Documents publiés : La newsletter répertorie l'ensemble des publications de l'UE parues depuis janvier 2024 et présentant un intérêt pour les acteurs du secteur des dispositifs médicaux.

6 juin (UA): Surveillance des essais de dispositifs médicaux à risque élevé

L'Administration des produits thérapeutiques (TGA) a introduit de nouvelles mesures afin de renforcer le processus d'évaluation de la sécurité des dispositifs médicaux implantables et invasifs cardiaques présentant les risques les plus élevés, lorsqu'ils sont utilisés dans le cadre de premiers essais cliniques chez l'homme. Ces changements découlent du Plan d'action 2019 pour les dispositifs médicaux et des consultations menées sur les modifications réglementaires proposées.

Voici les principales mises à jour en vigueur à compter du 5 avril 2024 :

Améliorations du formulaire de la CTN :

  • Nouveaux champs obligatoires pour mieux caractériser les dispositifs médicaux dans les essais cliniques, notamment la classification des risques, la destination du dispositif, et son caractère invasif ou implantable.
  • Indication obligatoire visant à préciser si l'essai clinique est une première administration chez l'homme (first-in-human) et si l'essai a été suspendu ou arrêté à l'étranger pour des raisons de sécurité.
  • Fonctionnalité de téléversement de pièces jointes pour limiter les demandes d'informations complémentaires, permettant aux promoteurs de soumettre directement la brochure de l'investigateur ou tout document équivalent.

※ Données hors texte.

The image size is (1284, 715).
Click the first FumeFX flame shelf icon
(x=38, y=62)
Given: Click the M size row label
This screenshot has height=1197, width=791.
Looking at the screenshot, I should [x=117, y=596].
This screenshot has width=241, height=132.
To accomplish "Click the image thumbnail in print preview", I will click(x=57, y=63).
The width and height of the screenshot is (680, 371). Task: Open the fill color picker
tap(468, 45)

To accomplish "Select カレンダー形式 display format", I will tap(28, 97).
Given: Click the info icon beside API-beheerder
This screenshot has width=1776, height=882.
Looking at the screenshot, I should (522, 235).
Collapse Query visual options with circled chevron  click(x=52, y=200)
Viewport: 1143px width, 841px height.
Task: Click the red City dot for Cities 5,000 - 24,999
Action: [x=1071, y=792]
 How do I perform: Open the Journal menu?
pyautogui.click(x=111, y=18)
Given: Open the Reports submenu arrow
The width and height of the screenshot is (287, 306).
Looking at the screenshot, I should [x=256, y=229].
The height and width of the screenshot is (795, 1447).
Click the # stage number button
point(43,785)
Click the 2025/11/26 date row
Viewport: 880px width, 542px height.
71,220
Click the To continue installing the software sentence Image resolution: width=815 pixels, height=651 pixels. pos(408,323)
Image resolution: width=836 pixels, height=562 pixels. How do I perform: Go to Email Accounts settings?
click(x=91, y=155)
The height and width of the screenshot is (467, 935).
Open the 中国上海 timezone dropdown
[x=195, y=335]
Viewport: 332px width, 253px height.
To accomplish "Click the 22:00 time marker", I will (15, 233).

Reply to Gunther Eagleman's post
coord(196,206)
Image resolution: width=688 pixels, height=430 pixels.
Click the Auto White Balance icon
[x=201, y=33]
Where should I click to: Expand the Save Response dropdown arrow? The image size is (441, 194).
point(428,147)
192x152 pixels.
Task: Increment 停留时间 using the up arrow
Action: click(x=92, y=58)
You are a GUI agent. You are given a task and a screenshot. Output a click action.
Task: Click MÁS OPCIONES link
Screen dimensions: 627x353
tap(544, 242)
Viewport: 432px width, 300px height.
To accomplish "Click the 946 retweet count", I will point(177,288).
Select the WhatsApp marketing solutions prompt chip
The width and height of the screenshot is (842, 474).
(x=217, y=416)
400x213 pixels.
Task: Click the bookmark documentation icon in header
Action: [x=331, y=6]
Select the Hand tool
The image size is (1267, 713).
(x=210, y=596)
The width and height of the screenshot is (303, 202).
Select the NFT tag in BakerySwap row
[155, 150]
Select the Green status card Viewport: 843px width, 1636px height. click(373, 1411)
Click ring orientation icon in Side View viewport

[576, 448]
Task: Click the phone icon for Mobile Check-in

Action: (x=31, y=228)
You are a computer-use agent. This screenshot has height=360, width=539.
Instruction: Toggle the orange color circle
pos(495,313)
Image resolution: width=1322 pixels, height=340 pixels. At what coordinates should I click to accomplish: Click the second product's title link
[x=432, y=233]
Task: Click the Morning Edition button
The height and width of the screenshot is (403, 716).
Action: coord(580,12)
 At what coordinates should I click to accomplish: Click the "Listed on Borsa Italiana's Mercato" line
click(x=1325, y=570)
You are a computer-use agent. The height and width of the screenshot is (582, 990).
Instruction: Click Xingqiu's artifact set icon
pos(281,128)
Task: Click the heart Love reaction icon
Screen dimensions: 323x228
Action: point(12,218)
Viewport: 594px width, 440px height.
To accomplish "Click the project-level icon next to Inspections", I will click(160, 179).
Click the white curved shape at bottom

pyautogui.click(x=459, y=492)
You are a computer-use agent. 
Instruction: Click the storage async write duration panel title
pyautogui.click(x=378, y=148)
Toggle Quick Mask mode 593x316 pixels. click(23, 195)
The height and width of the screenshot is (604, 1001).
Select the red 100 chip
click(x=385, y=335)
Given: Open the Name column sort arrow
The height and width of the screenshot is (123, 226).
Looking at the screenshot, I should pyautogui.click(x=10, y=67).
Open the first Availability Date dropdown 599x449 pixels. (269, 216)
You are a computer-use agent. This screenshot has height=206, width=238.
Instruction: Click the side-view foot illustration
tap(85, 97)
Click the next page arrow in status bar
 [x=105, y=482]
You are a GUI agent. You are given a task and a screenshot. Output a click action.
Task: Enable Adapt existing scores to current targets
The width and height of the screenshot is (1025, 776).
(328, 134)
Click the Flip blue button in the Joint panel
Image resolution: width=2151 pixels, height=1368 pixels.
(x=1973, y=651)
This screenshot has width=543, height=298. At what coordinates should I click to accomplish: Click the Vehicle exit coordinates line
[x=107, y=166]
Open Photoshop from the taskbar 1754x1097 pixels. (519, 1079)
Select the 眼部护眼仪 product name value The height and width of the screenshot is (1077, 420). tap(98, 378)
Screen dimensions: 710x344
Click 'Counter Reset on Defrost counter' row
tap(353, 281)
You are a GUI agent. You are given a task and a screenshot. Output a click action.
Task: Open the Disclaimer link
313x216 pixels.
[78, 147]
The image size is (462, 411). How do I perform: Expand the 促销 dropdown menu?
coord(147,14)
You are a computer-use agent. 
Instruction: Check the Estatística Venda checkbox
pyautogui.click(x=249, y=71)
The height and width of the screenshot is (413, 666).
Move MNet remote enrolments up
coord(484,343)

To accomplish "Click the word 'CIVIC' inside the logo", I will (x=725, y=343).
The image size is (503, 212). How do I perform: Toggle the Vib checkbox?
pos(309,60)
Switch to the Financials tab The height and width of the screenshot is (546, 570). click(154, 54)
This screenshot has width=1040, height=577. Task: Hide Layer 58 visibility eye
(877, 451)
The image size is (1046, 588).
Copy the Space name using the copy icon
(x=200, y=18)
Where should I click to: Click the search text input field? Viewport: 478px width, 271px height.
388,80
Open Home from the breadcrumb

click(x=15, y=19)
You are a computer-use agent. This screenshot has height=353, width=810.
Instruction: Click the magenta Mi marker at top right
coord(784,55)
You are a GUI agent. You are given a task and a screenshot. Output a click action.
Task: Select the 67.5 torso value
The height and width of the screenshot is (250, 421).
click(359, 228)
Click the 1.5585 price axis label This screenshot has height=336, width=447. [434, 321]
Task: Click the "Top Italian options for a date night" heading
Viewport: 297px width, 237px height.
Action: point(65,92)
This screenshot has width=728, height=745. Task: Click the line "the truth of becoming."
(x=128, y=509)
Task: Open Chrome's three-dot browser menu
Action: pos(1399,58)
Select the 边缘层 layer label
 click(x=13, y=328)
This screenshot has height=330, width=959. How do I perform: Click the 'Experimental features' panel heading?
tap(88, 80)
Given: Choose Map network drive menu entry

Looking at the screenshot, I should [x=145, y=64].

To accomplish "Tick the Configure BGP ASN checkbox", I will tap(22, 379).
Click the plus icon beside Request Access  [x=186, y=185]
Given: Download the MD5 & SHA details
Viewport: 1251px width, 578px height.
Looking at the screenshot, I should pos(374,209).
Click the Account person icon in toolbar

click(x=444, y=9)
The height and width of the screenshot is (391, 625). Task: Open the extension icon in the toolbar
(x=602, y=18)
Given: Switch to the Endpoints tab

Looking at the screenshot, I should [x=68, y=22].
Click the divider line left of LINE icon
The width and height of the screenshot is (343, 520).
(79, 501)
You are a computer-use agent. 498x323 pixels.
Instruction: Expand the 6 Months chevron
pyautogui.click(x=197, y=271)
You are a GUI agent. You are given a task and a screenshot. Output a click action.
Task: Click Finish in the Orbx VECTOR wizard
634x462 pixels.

Modifications législatives :

  • Nouvelles exigences relatives aux informations de sécurité des dispositifs médicaux cliniques, couvrant notamment les matériaux, la conception technique et la stérilité.
  • Renforcement des pouvoirs d'inspection pour les essais cliniques afin de garantir la conformité aux Bonnes Pratiques Cliniques (GCP).
  • Ces dispositions ont été intégrées dans le règlement modificatif de la législation sur les produits thérapeutiques (Therapeutic Goods Legislation Amendment (2023 Measures No. 2) Regulations 2023), entré en vigueur le 28 novembre 2023.

Impact sur les essais cliniques :

  • La mise à jour du formulaire de notification d'essai clinique (CTN) facilitera l'identification des dispositifs à risque élevé, tels que les systèmes d'assistance cardiaque, les valves cardiaques, les stimulateurs cardiaques, les défibrillateurs implantables, etc.
  • Les essais de première administration chez l'homme feront l'objet d'une évaluation par les experts cliniques de la TGA et d'autres spécialistes compétents afin de s'assurer de la mise en œuvre de stratégies adéquates d'atténuation des risques.
  • Ces évaluations ne retarderont pas le lancement des essais cliniques et ne donneront lieu à aucun frais supplémentaire.

Interaction avec le promoteur :

  • La TGA pourra contacter les promoteurs pour obtenir des informations complémentaires ou des clarifications sur le dispositif à l'étude ou sur la brochure de l'investigateur.
  • En cas de préoccupations majeures concernant la sécurité, des mesures pourront être prises, telles que la suspension de l'essai, des concertations avec les autorités d'approbation, des inspections GCP ou l'arrêt prématuré de l'étude.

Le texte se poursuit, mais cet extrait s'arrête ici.